Importantly, the ridge estimator is biased:
\[Bias(\hat\bmbeta_{Ridge}) = -\lambda(\bmX^\mT\bmX + \lambda\bmI)^{-1}\bmbeta\]
However, it can be shown that its variance
\[\Var(\hat\bmbeta_{Ridge}) = \sigma^2(\bmX^\mT\bmX + \lambda\bmI)^{-1}(\bmX^\mT\bmX)(\bmX^\mT\bmX + \lambda\bmI)^{-1}\]
can be smaller than MSE of the ordinary least squares estimator \(\hat\bmbeta\), for suitably chosen \(\lambda\).
Practical considerations for Ridge regression:
- Standardize variables first, otherwise penalizing \(\bmbeta^\mT\bmbeta = \sum_{j=1}^k \beta_j^2\) mixes scales
- Estimates of uncertainty for ridge regression are hard–we have introduced bias!
- Need to pick value of \(\lambda\); generalized cross-validation (“GCV”) is a common method.
15.5 LASSO
An alternative to ridge regression is the LASSO (Least Absolute Shrinkage and Selection Operator). The LASSO minimizes \[(\bmy - \bmX\bmbeta)^\mT(\bmy - \bmX\bmbeta) + \lambda \sum_{j=1}^k|\beta_j|\]

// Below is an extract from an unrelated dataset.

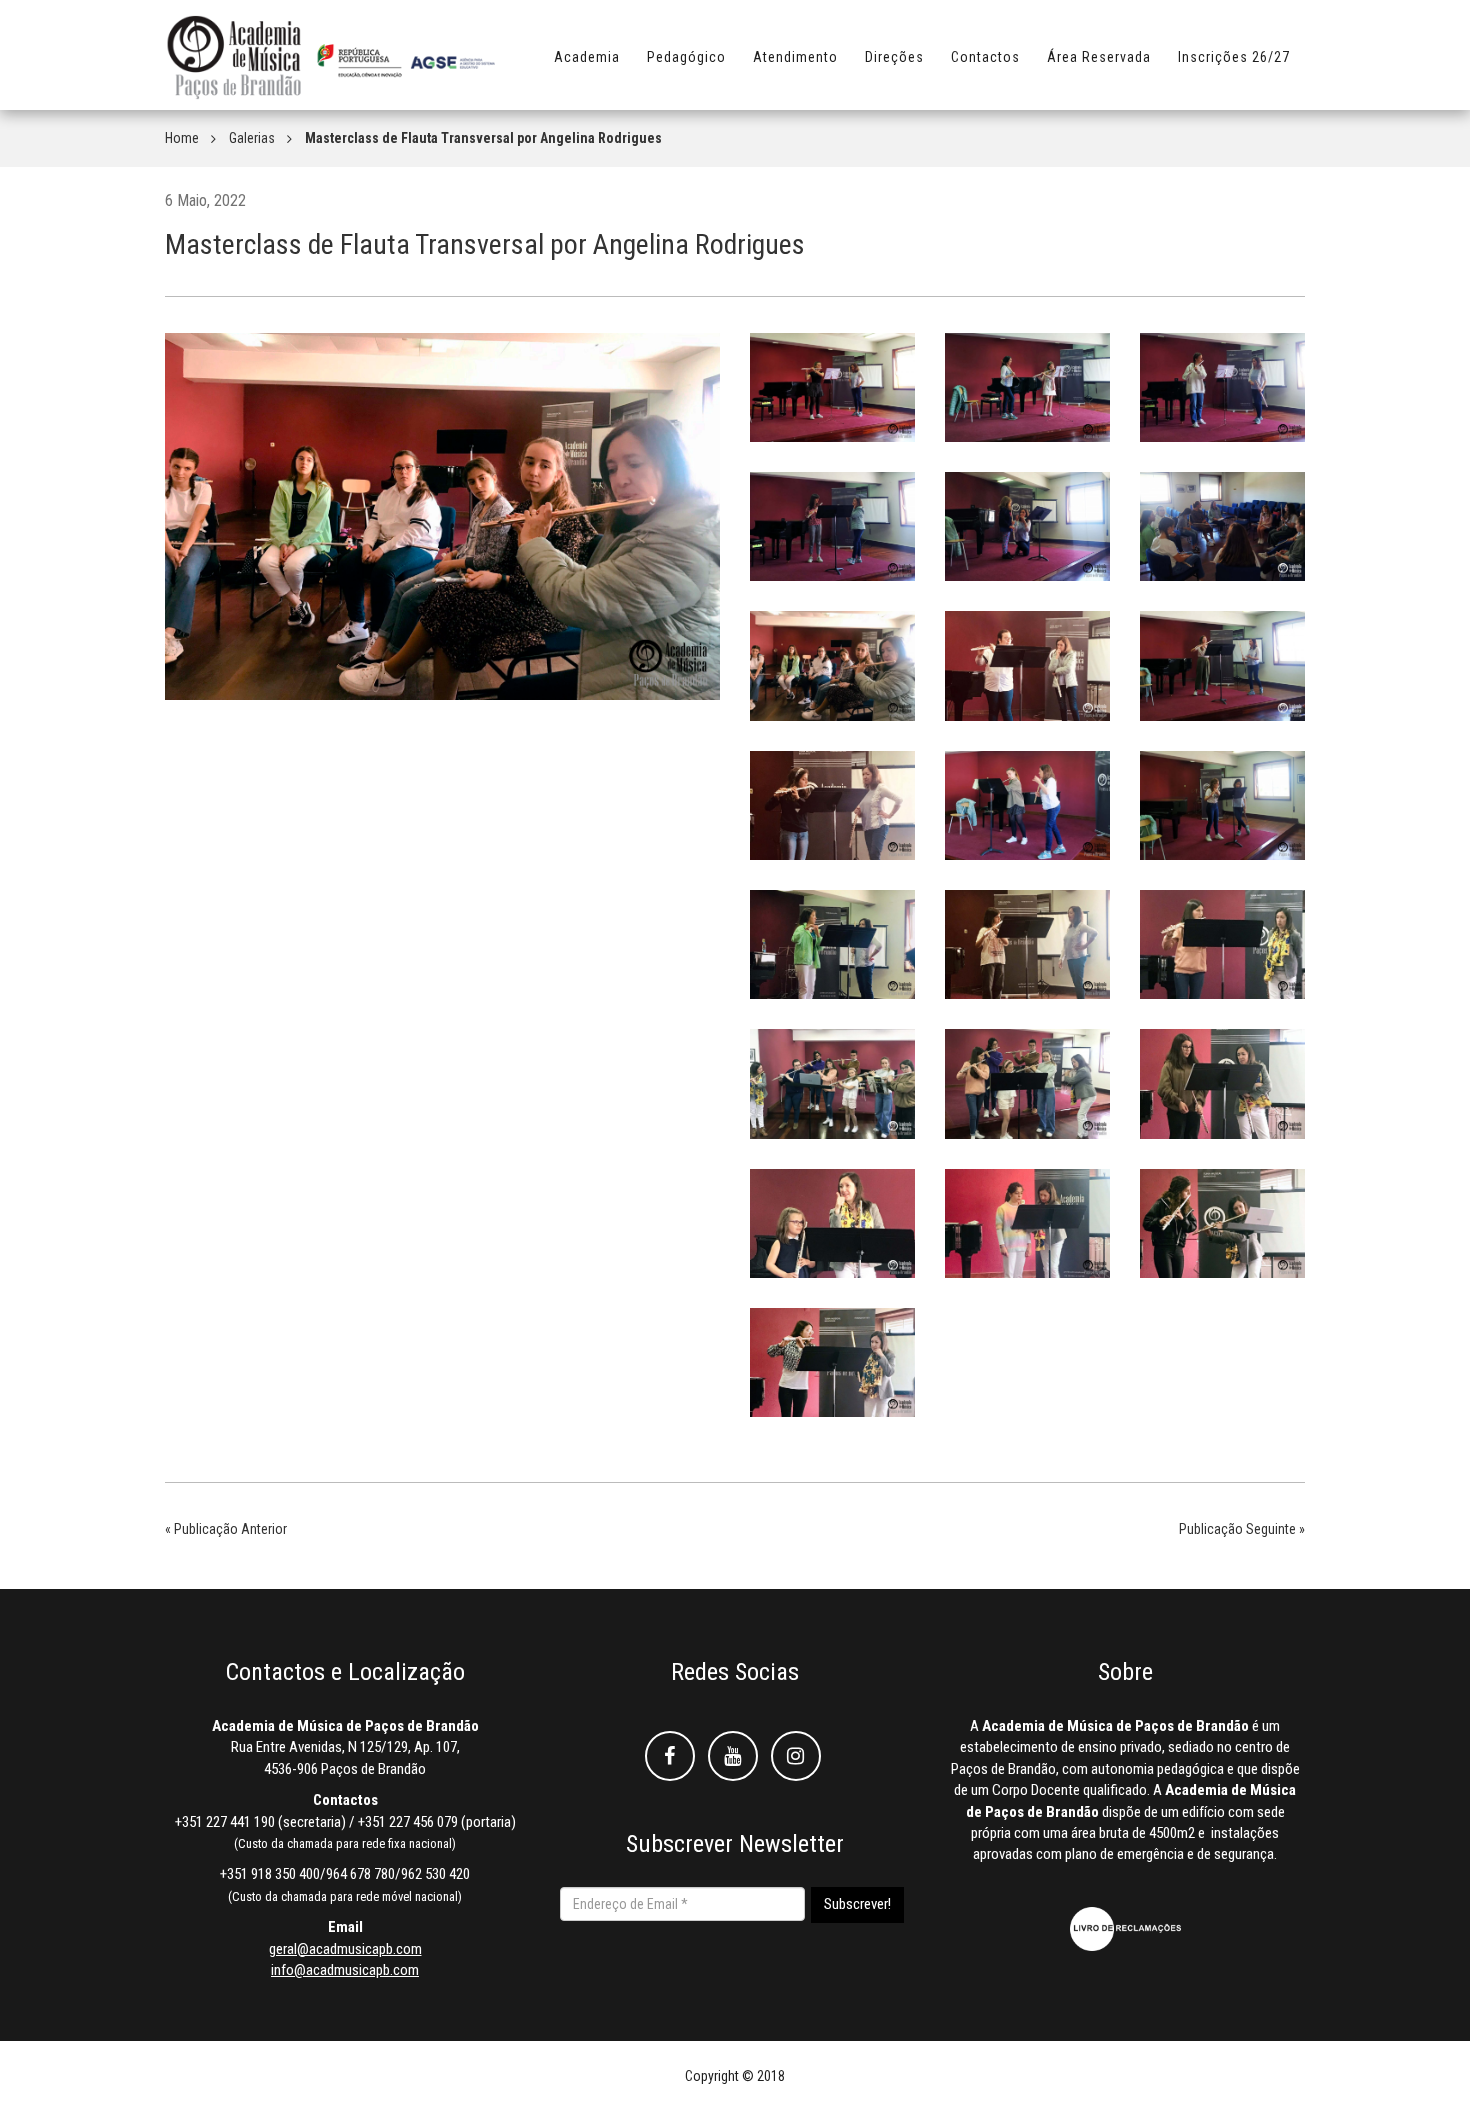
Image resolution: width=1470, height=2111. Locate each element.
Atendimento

LASSO penalizes the absolute value of \(\beta_j\)’s, compared to ridge regression which penalizes the square of the \(\beta_j\)’s. This leads to smaller \(\beta_j\)’s AND values of 0 for some \(\beta_j\)’s, thus the origin of the name Shrinkage and Selection. LASSO is critically important in “big data” settings, since it can be applied with the sample size is less than the number of predictors (when \(n < p\)).
15.5.1 LASSO in R
In R, the primary function for computing the LASSO is glmnet()
function from glmnet
package.
- Requires you provide a matrix
x
and vectory
- Automatically scales \(x\)’s for you
alpha=1
means LASSO,alpha=0
will perform ridge regression
It is typical to use cross-validation to select the penalty parameter for LASSO, although care should be taken if the goal is coefficient interpretation.